Antonio Regalado / Wall Street Journal 29mar01

WASHINGTON -- Citing safety and ethical concerns, some members of Congress and regulators said at a hearing that they would seek to bar attempts to clone human beings.

The hearing, by the House Energy and Commerce Subcommittee on Oversight and Investigations, was called after two groups announced plans to clone a human being. Some scientists called these efforts premature and misguided because the technology isn't ready. President Bush also opposes human cloning in the U.S., the White House said.

"The president will work with Congress" on legislation, White House press secretary Ari Fleischer told reporters. "The president believes that no research -- no research -- to create a human being should take place in the United States."

Rep. James Greenwood (R., Pa.), chairman of the committee, said, "Experimentation and science have outpaced the law on the underlying issues raised by human cloning."

Officials of the Food and Drug Administration said at the congressional panel that the agency has regulatory authority over human cloning and would prevent it due to safety concerns. The FDA delivered letters to some groups early this week warning them not to proceed without approval.

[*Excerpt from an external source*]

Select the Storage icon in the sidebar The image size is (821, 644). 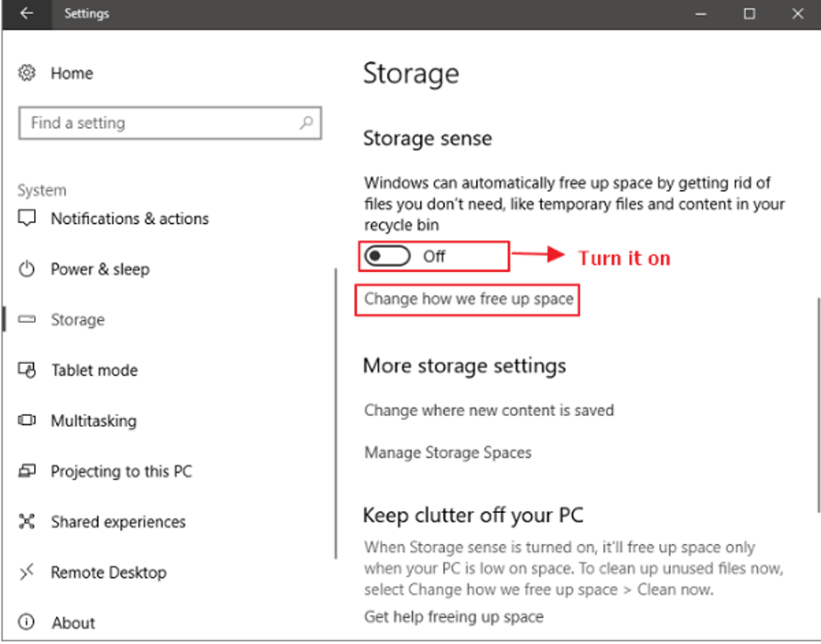[x=27, y=320]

Proponents of the technology told the panel that cloning could aid infertile and other couples have a biologically related child. Among those testifying was Panos Zavos, a retired University of Kentucky fertility specialist who is part of an international consortium of scientists that announced a cloning effort last January. Dr. Zavos said his effort, which is based outside the U.S., was at an early stage but could result in a cloned baby within three years.

Congress has never passed a law to regulate human cloning, although four states -- California, Louisiana, Michigan and Rhode Island -- have passed bills to ban the practice.

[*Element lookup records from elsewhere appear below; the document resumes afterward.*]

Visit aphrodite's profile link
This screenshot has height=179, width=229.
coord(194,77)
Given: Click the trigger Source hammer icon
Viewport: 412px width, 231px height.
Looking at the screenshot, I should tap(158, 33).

In the past, anticloning bills have fizzled because they have pitted ethical concerns against medical progress. The biotechnology industry and many scientists fear that bills designed to prevent cloning could impinge on important new medical techniques. One such method, known as "therapeutic cloning," involves creating a clone of a patient by hollowing out a donor egg and replacing it with a patient's cell. The resulting embryo could be dissected to provide a source of stem cells that can be turned into transplantable tissues to treat diseases. Thomas Okarma, president and chief executive officer of Menlo Park, Calif., biotechnology company Geron Corp., said his firm is exploring this treatment approach.

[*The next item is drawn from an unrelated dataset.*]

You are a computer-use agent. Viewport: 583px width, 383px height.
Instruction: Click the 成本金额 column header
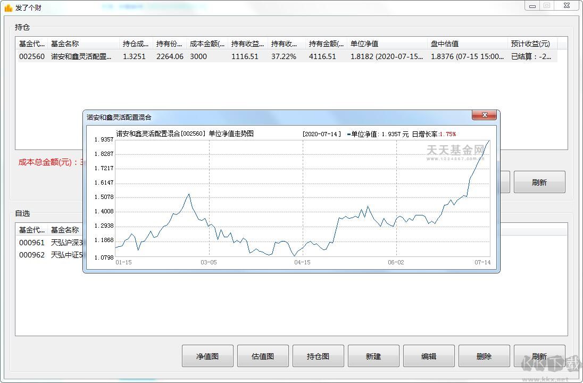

In January, the United Kingdom legalized this form of human cloning. The practice is also legal in the U.S., although federal law blocks public funding of any research that involves the destruction of embryos, including therapeutic cloning. The new British regulation -- the first such law passed in the world -- requires the cloned embryos to be destroyed within 14 days.

Other scientists testified that cloning techniques are still too unreliable to try in humans. Citing high rates of fetal deaths and evidence of abnormalities in cloned mice and other animals, Rudolf Jaenisch, of the Whitehead Institute for Biomedical Research in Cambridge, Mass., told the committee that "it would be dangerous and irresponsible to attempt human cloning."

Brigitte Boisselier, scientific director of cloning company Clonaid, said the debate over cloning is about "the freedom of science and the freedom to make personal reproductive choices." Clonaid is a company founded by the Raelian religion, a cult based in Canada whose futuristic tenets include a belief in extraterrestrials. The Raelians say they have established a cloning lab in the U.S. but haven't yet begun experimenting on human cells.

-- Gautam Naik in London contributed to this article.